27.9.13

As Aventuras do Rei Carol em Londres

Em 15 de setembro de 1940, a Folha da Manhã, um dos principais jornais de São Paulo naquela época, publicava um curioso artigo intitulado As Aventuras do Rei Carol em Londres, com subtítulo Através do "dossier" de um agente da Scotland Yard - Revelações sensacionais, abaixo reproduzido na grafia original (na foto, o rei Carol II e Elena Lupescu, provavelmente em 03 de julho de 1947, dia de seu casamento no Copacabana Palace no Rio de Janeiro):

Depois de muito considerar, decidi confiar ao papel os detalhes do meu mais importante caso de investigação particular, que no meu "dossier" se encontra sob o titulo de "Carol da Rumânia". A data, abril de 1928.

Eu estava afastado das minhas funções oficiais na Scotland Yard, depois de 18 anos de serviço especial, e consequentemente livre para qualquer comissão concernente à minha especialização. Desejo esclarecer perfeitamente que se trata de um caso particular e que em hipótese alguma estava eu trabalhando para as autoridades britânicas.

Naquela época, Carol da Rumânia era um exilado passeando pela Europa com sua favorita, a moderna "Pompadour", Mme. Lupescu. Sua esposa, a princeza Helena da Grecia, com quem se casára em 1921, tendo desse casamento um filho nascido em 1923, permanecia na Rumânia e o menino fôra proclamado rei, com o governo exercido por uma regência.

A influência de Mme. Lupescu sobre ele era muito forte e por ela era inteiramente dominado; ele ia de país em país buscando um santuário para seus amores. Que espécie de mulher seria esta que até hoje controla a vontade de Carol, mesmo ocupando um trono? Ela é de altura mediana, cheia de corpo. Cabelos ondulados, de um ruivo acentuado - uma côr perigosa, segundo dizem os prudentes. Porém, o traço mais notavel nesta notavel beleza são os olhos que brilham, ora com ardor, ora desafiantes, ostentando uma tonalidade verde jade. Madame Lupescu é judia, com o encanto sazonado das mulheres desta raça. Veste-se absolutamente na moda, vestidos justos para revelar o talhe, e é louca por peles de raposa prateada. Pouco esforço e pintura necessita para aumentar seus atrativos.

Entradas de posição dos itens:
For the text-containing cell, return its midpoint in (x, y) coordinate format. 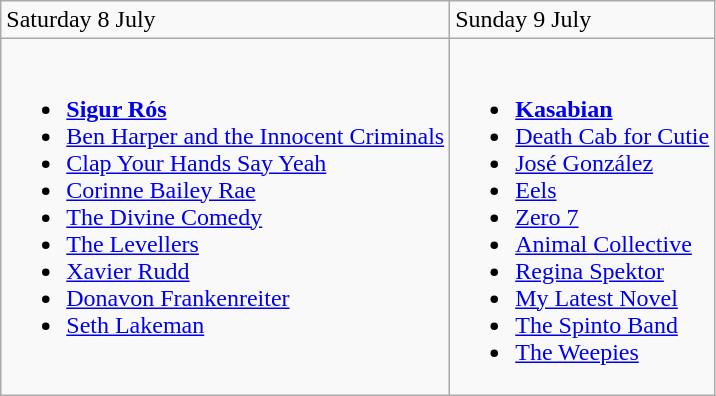
Saturday 8 July (226, 20)
Sunday 9 July (582, 20)
KasabianDeath Cab for CutieJosé GonzálezEelsZero 7Animal CollectiveRegina SpektorMy Latest NovelThe Spinto BandThe Weepies (582, 217)
Return (x, y) of the center of cell containing provided text 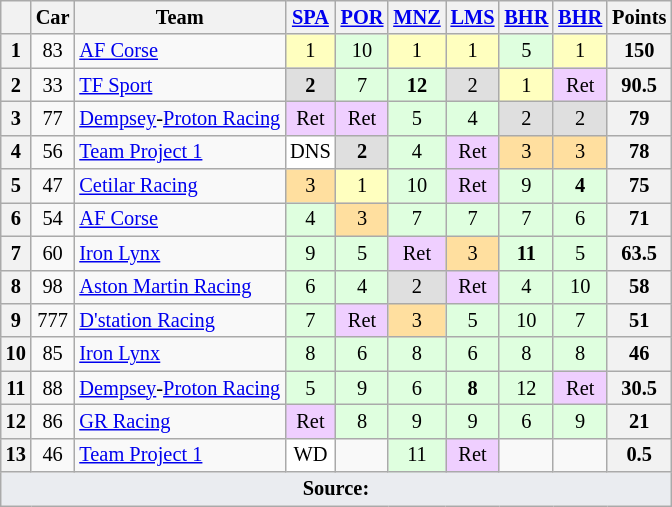
LMS (473, 17)
TF Sport (180, 85)
88 (53, 388)
150 (639, 51)
63.5 (639, 253)
77 (53, 118)
47 (53, 186)
90.5 (639, 85)
Team (180, 17)
777 (53, 320)
Cetilar Racing (180, 186)
75 (639, 186)
Points (639, 17)
51 (639, 320)
98 (53, 287)
WD (310, 455)
54 (53, 219)
30.5 (639, 388)
MNZ (416, 17)
33 (53, 85)
86 (53, 421)
POR (362, 17)
0.5 (639, 455)
56 (53, 152)
SPA (310, 17)
83 (53, 51)
Car (53, 17)
GR Racing (180, 421)
85 (53, 354)
13 (16, 455)
DNS (310, 152)
Aston Martin Racing (180, 287)
60 (53, 253)
71 (639, 219)
Source: (336, 489)
79 (639, 118)
78 (639, 152)
21 (639, 421)
58 (639, 287)
D'station Racing (180, 320)
For the text-containing cell, return its midpoint in [X, Y] coordinate format. 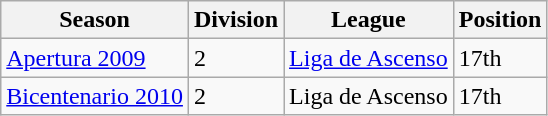
Division [236, 20]
Apertura 2009 [95, 58]
Season [95, 20]
Position [500, 20]
League [369, 20]
Bicentenario 2010 [95, 96]
Return (x, y) of the center of cell containing provided text 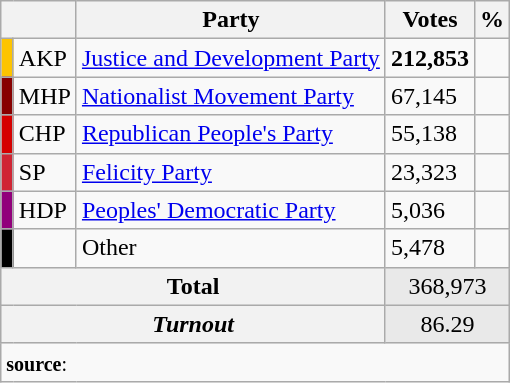
Turnout (194, 324)
Total (194, 286)
Other (230, 248)
86.29 (447, 324)
212,853 (430, 58)
Felicity Party (230, 172)
MHP (44, 96)
5,036 (430, 210)
AKP (44, 58)
55,138 (430, 134)
23,323 (430, 172)
source: (256, 362)
368,973 (447, 286)
% (492, 20)
Republican People's Party (230, 134)
HDP (44, 210)
Justice and Development Party (230, 58)
SP (44, 172)
Nationalist Movement Party (230, 96)
CHP (44, 134)
67,145 (430, 96)
Party (230, 20)
Peoples' Democratic Party (230, 210)
Votes (430, 20)
5,478 (430, 248)
Search for the cell housing the specified text and yield its (X, Y) center coordinate. 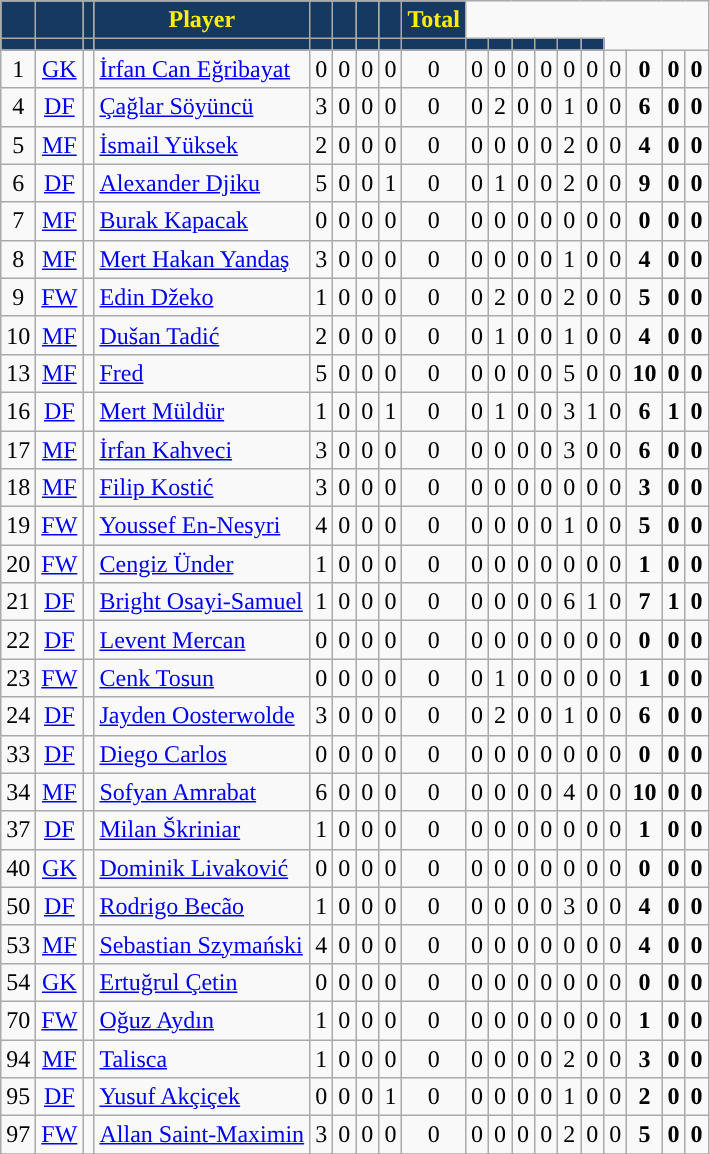
İsmail Yüksek (202, 145)
70 (18, 1020)
18 (18, 488)
Sebastian Szymański (202, 944)
Oğuz Aydın (202, 1020)
Mert Hakan Yandaş (202, 259)
23 (18, 678)
Yusuf Akçiçek (202, 1097)
53 (18, 944)
Player (202, 20)
Ertuğrul Çetin (202, 982)
Burak Kapacak (202, 221)
94 (18, 1059)
Sofyan Amrabat (202, 792)
95 (18, 1097)
20 (18, 564)
Edin Džeko (202, 297)
Levent Mercan (202, 640)
16 (18, 411)
Allan Saint-Maximin (202, 1135)
19 (18, 526)
Fred (202, 373)
8 (18, 259)
40 (18, 868)
34 (18, 792)
21 (18, 602)
İrfan Kahveci (202, 449)
Milan Škriniar (202, 830)
Dušan Tadić (202, 335)
Dominik Livaković (202, 868)
Rodrigo Becão (202, 906)
22 (18, 640)
Cenk Tosun (202, 678)
Alexander Djiku (202, 183)
97 (18, 1135)
Mert Müldür (202, 411)
Filip Kostić (202, 488)
54 (18, 982)
13 (18, 373)
Çağlar Söyüncü (202, 107)
Diego Carlos (202, 754)
17 (18, 449)
Bright Osayi-Samuel (202, 602)
33 (18, 754)
Youssef En-Nesyri (202, 526)
37 (18, 830)
Jayden Oosterwolde (202, 716)
24 (18, 716)
50 (18, 906)
Talisca (202, 1059)
İrfan Can Eğribayat (202, 69)
Cengiz Ünder (202, 564)
Total (434, 20)
Provide the (X, Y) coordinate of the cell's center where the given text is located.  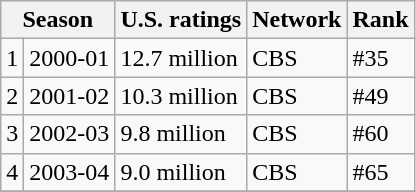
#65 (380, 172)
2 (12, 96)
Rank (380, 20)
1 (12, 58)
Season (58, 20)
2001-02 (70, 96)
#60 (380, 134)
U.S. ratings (181, 20)
2003-04 (70, 172)
9.0 million (181, 172)
3 (12, 134)
#49 (380, 96)
9.8 million (181, 134)
Network (297, 20)
2000-01 (70, 58)
12.7 million (181, 58)
#35 (380, 58)
4 (12, 172)
2002-03 (70, 134)
10.3 million (181, 96)
Return [X, Y] of the center of cell containing provided text 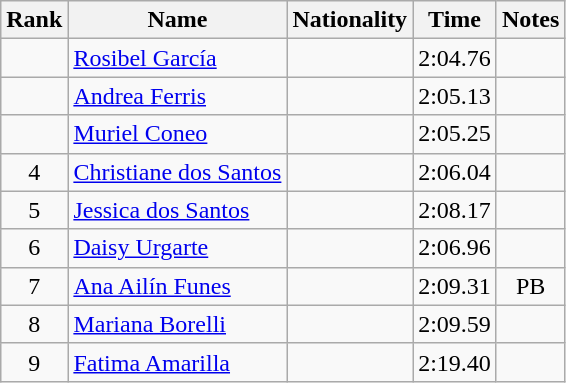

» Tarefa proposta
Reproduza sem alterações o trecho do texto sobre as aventuras do rei Carol em Londres entre "Depois de muito" e "as autoridades britânicas.", inclusive.

» Resultado do exercício
Depois de muito considerar, decidi confiar ao papel os detalhes do meu mais importante caso de investigação particular, que no meu "dossier" se encontra sob o titulo de "Carol da Rumânia". A data, abril de 1928.

Eu estava afastado das minhas funções oficiais na Scotland Yard, depois de 18 anos de serviço especial, e consequentemente livre para qualquer comissão concernente à minha especialização. Desejo esclarecer perfeitamente que se trata de um caso particular e que em hipótese alguma estava eu trabalhando para as autoridades britânicas.